Was it mean that I immediately thought he was going to offer us a Werther’s Original hard candy? 

I mentioned we had enough Easter candy, but he seemed eager, so I finally capitulated and accepted his offer of some mints and chocolate covered raisins.  And I do love some chocolate covered raisins.  He invited us up to the house.

I’d noticed his house before.  It was newer and looked very nice and quaint from the outside.  It was certainly in a different league from my 1978 doodoo brown ranch house.  He opened a side door into the kitchen, and we walked in.  (I’ll add I wasn’t too worried about safety as Mr. S lived alone and was 86 years old.  Pretty sure I could take him if need be.)  Here’s where the moment became more than just candy and mints.

You see, Mr. S was a widower, a fact he shared with me as we entered the house.  He said his wife had passed away about six years ago, and they had been married for 56 years.  He said, “When you’ve been married for that long, you kinda get used to one another.”  I know our younger family reminds our older neighbors of that period in their lives sometimes, so I smiled and figured that seeing me with my 3 year old and 1 year old reminded him of his own family.  But later he informed me they had no children.

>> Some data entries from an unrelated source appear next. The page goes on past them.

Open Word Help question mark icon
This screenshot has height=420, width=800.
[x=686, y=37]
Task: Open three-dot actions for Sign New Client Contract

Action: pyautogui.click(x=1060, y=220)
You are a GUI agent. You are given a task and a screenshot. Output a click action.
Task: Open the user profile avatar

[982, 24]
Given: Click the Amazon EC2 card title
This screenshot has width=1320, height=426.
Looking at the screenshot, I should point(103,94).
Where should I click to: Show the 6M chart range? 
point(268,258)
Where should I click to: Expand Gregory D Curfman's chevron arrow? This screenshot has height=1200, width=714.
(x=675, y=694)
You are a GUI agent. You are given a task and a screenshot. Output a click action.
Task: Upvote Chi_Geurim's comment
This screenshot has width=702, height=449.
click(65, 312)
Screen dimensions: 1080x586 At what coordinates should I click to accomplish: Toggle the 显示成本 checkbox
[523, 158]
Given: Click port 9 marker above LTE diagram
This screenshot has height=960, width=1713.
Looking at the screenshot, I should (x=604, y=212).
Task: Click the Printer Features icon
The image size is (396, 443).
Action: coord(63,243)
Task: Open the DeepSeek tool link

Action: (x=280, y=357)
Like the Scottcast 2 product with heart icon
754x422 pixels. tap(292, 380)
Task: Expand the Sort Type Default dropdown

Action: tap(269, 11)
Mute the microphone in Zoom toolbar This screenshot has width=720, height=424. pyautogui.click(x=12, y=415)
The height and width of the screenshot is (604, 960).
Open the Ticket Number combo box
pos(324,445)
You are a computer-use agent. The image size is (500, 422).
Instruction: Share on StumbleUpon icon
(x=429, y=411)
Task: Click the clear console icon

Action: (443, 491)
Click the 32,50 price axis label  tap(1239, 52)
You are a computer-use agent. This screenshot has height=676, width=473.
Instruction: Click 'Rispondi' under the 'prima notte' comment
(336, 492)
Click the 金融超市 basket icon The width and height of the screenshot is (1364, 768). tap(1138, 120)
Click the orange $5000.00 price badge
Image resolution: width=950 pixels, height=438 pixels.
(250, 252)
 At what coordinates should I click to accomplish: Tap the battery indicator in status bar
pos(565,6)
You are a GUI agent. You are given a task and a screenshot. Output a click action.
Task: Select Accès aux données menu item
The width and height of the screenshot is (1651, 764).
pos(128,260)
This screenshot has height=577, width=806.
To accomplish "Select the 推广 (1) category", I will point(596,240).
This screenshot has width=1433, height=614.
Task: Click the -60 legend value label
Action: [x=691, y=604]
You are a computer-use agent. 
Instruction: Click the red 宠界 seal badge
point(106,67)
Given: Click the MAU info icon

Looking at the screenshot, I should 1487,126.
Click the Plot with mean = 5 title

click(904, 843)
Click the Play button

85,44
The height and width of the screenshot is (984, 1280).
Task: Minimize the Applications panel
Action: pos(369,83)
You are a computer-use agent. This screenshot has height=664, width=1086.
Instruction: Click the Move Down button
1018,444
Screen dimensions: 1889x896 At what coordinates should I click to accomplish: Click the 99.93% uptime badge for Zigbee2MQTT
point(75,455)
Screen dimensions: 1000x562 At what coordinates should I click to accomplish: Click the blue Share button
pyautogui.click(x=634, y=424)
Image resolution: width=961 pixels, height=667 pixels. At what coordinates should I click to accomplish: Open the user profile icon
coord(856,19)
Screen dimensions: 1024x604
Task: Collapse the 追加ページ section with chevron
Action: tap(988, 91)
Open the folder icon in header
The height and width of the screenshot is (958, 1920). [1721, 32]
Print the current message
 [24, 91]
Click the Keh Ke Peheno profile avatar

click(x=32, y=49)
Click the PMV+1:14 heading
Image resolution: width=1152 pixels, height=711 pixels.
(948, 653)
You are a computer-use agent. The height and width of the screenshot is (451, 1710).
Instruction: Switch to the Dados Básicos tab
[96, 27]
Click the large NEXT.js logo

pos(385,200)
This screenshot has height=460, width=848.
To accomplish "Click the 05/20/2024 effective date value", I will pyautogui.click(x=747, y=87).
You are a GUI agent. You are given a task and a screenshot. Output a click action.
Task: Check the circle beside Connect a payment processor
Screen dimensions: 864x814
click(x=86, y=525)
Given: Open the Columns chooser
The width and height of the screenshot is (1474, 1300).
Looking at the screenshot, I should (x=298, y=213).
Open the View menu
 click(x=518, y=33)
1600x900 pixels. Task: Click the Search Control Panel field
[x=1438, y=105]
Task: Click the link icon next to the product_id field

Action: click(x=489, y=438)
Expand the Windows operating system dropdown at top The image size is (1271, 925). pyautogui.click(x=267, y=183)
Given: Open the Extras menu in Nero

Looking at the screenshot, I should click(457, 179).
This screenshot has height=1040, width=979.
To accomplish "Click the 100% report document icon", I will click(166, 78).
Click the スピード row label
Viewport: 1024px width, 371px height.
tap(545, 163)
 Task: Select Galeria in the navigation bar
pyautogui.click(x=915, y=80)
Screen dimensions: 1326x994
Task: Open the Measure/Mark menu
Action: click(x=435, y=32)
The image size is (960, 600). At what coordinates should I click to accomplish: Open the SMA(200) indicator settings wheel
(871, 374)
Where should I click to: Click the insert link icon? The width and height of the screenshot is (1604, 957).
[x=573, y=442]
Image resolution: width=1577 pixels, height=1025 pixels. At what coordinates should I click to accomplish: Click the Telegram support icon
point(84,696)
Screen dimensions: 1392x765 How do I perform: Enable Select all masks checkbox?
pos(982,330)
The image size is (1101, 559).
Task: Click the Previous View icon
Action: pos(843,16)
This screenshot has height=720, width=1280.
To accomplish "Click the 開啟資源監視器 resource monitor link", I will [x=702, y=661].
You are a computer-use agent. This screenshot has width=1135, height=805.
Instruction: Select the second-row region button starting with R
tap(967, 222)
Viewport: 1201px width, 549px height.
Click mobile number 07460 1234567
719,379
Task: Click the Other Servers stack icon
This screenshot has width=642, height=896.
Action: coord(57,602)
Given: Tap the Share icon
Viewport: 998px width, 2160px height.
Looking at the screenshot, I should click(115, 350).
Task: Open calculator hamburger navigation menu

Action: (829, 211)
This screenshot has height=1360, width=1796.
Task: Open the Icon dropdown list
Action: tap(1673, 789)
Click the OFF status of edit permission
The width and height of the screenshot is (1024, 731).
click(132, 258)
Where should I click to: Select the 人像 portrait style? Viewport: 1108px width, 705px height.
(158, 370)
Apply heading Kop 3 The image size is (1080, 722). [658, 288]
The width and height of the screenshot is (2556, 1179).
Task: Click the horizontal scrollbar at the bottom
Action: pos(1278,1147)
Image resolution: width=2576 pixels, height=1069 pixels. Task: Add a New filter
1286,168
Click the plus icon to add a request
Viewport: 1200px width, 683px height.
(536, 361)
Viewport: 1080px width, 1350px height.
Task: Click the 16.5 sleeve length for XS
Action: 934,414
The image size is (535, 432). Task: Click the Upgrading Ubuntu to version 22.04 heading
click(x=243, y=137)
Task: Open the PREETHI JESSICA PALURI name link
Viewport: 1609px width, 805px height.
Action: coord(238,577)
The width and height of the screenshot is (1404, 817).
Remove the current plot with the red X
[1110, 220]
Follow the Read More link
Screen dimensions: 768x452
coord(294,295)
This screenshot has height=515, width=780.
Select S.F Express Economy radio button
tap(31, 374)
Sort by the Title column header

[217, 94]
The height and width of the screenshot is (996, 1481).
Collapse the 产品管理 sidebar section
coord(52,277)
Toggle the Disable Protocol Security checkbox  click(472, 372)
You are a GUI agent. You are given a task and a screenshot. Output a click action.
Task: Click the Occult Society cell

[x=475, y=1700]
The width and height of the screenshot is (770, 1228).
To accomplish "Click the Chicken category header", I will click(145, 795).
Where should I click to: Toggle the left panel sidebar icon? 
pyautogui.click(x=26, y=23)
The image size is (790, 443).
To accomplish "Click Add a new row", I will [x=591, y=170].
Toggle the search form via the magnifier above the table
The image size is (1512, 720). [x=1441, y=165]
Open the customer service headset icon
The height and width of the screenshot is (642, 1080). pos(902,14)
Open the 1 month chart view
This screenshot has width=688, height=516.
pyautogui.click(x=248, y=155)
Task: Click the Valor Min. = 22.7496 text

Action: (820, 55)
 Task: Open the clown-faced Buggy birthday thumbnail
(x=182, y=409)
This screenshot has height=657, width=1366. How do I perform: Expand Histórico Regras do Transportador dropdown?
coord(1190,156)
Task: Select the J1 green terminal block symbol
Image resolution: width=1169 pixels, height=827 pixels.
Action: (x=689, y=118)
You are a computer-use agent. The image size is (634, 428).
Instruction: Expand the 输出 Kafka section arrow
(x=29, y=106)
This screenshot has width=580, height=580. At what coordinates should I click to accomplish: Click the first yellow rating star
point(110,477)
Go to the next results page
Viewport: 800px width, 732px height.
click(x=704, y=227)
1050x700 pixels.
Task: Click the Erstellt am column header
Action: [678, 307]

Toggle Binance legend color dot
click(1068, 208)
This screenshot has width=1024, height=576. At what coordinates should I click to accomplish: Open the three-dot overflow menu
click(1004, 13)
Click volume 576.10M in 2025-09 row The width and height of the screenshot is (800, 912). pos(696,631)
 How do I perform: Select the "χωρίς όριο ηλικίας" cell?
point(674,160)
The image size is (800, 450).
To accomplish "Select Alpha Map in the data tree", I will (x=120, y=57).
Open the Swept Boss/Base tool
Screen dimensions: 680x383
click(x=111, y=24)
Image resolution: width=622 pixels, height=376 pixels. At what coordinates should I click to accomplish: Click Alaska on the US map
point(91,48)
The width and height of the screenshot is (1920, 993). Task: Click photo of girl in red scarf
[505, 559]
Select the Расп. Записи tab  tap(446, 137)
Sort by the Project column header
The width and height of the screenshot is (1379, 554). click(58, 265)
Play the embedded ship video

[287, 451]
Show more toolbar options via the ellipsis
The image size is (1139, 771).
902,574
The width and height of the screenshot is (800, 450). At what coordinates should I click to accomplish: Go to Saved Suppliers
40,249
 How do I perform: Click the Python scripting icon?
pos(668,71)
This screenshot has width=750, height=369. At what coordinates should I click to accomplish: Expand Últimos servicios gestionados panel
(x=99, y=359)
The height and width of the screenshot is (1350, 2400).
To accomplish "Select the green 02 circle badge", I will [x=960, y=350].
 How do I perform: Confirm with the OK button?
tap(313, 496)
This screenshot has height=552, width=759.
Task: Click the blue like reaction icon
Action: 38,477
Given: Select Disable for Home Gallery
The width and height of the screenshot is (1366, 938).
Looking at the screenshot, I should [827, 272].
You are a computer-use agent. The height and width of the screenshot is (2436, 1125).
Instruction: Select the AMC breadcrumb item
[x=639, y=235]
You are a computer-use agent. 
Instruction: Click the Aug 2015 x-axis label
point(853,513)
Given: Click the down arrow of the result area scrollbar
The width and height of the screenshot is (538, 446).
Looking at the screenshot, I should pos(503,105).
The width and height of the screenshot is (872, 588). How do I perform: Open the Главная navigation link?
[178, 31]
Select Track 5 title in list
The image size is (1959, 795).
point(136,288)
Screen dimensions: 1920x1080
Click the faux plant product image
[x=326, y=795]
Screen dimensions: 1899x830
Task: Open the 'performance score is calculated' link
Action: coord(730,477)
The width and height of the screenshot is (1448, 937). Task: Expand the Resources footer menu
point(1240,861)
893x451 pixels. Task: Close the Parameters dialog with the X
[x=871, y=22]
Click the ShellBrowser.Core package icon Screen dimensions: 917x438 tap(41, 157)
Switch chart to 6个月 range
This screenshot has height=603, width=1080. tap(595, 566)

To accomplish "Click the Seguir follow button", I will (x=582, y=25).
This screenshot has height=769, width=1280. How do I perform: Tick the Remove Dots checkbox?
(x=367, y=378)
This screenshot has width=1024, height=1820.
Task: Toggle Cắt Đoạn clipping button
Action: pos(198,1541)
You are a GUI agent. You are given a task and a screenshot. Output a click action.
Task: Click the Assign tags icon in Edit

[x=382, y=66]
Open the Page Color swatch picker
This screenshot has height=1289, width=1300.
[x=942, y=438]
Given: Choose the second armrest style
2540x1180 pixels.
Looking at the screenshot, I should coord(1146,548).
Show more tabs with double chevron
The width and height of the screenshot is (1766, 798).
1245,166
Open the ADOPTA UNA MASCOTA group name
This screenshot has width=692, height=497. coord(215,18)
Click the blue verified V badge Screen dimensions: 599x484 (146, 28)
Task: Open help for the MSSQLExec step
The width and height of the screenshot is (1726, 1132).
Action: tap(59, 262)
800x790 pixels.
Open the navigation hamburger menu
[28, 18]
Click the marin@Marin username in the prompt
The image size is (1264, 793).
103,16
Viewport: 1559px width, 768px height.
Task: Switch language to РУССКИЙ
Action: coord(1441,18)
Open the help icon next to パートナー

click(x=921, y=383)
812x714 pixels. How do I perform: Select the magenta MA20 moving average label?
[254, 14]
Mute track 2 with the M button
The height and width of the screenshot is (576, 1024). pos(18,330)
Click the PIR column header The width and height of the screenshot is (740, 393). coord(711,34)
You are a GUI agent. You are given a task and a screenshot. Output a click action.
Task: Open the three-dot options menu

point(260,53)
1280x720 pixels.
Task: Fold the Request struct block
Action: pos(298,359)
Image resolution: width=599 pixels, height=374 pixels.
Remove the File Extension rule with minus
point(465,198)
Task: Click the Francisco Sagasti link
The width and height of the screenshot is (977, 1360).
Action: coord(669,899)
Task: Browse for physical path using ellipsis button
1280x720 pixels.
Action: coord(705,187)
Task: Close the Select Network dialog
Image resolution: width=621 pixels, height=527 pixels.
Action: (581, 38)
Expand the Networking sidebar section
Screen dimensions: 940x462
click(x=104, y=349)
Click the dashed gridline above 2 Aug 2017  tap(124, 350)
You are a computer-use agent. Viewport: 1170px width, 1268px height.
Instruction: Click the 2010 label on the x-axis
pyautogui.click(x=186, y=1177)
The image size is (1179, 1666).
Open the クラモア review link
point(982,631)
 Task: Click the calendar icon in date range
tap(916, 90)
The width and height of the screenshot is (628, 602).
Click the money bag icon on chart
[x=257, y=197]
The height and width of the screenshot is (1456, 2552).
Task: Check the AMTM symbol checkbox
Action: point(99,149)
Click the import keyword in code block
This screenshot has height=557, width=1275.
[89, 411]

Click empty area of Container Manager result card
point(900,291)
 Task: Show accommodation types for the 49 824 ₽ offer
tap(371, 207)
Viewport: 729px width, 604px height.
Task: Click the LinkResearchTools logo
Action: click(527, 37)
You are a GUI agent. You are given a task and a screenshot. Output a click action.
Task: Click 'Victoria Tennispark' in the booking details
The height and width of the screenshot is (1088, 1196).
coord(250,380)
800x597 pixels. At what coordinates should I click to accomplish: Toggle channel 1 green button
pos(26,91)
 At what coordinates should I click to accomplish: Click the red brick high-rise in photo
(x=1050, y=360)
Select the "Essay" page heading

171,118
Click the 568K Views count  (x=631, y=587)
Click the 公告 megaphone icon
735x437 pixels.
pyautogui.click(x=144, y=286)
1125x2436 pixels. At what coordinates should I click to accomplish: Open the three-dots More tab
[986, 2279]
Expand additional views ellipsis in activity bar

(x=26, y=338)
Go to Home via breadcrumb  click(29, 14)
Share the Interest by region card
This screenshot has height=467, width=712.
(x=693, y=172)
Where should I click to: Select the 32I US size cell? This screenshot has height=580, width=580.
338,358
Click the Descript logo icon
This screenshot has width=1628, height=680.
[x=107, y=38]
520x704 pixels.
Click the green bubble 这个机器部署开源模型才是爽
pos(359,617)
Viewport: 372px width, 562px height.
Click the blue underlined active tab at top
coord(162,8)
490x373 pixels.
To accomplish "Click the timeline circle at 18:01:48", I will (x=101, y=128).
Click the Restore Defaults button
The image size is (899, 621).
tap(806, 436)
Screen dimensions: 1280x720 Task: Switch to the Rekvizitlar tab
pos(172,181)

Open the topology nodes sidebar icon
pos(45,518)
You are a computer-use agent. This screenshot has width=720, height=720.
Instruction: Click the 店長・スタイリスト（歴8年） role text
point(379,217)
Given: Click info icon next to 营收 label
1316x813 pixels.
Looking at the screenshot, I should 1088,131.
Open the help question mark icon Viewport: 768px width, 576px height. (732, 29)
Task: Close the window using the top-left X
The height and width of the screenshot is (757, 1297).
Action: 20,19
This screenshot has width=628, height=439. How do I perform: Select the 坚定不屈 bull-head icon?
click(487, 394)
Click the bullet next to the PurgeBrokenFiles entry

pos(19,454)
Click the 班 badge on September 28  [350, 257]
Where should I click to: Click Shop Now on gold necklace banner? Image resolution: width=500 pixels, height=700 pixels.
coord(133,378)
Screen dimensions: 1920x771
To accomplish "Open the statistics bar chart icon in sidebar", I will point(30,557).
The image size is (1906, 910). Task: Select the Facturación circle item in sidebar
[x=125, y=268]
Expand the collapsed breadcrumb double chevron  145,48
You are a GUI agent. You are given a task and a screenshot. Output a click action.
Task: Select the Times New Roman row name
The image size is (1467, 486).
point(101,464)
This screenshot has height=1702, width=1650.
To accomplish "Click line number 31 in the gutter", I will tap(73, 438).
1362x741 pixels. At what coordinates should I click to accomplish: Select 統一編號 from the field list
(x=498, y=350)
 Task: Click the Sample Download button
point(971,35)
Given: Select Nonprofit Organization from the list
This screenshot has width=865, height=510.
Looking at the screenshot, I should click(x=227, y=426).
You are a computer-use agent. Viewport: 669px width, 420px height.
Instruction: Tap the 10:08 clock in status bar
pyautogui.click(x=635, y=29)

And then, he proceeded to show off the house.  He said his wife had had it built, and that she had passed not long after it was finished.  He commented, “She built me a house and then left me” more than once.  He mentioned her constantly, too.  At times, it even sounded like he was fussing at her for leaving him, but in a good-natured way.

I’ll admit it – the house was perfect.  It was just what I would have designed for myself: wainscoting, high ceilings, large kitchen, sun porch, butler’s pantry – elegant but not pretentious.  He showed us all around the bottom floor, and I couldn’t quite figure out why.  I mean, yes, the house was gorgeous, but we’d come over for candy and mints.  I hadn’t commented on the house much at all.  Certainly not enough to warrant a tour.

As we walked, I saw pictures of his wife were everywhere.  There were pictures of her when she was younger at the early part of their marriage all the way to gray haired dame.  And yet, she still didn’t look “old” at the most recent picture I saw.  The house looked very sophisticated and decorated, and I figured it hadn’t changed much since she’d gotten it set the way she wanted.  And then it hit me as to why we were getting a tour.

Mr. S was proud of his wife.  He was bragging on her, even six years after she’d died he was still beaming with pride.  Every detail of the house was attributed her good taste and ability.  I’d never met Mrs. S, but her presence was everywhere in that home.  If I had walked in without Mr. S there to narrate, I’d have assumed she was still very much alive.  The house just felt…complete.  It didn’t feel like an 86 year old widower lived there.  That house was just as much Mrs. S’s today as it was 6 years ago when it was finished in time for her to pass on.

I suppose it’s a good thing that Mr. and Mrs. S had gotten used to each other after all that time because it’s clear she isn’t leaving him any time soon.

Of course, this was several years ago.  I have since learned of Mr. S’s own passing.  And while it was sad to know that such a kindly old man wouldn’t be waving at us from his yard anymore or offering mints and chocolate covered raisins, I couldn’t help but smile a little because I knew he was finally back with Mrs. S.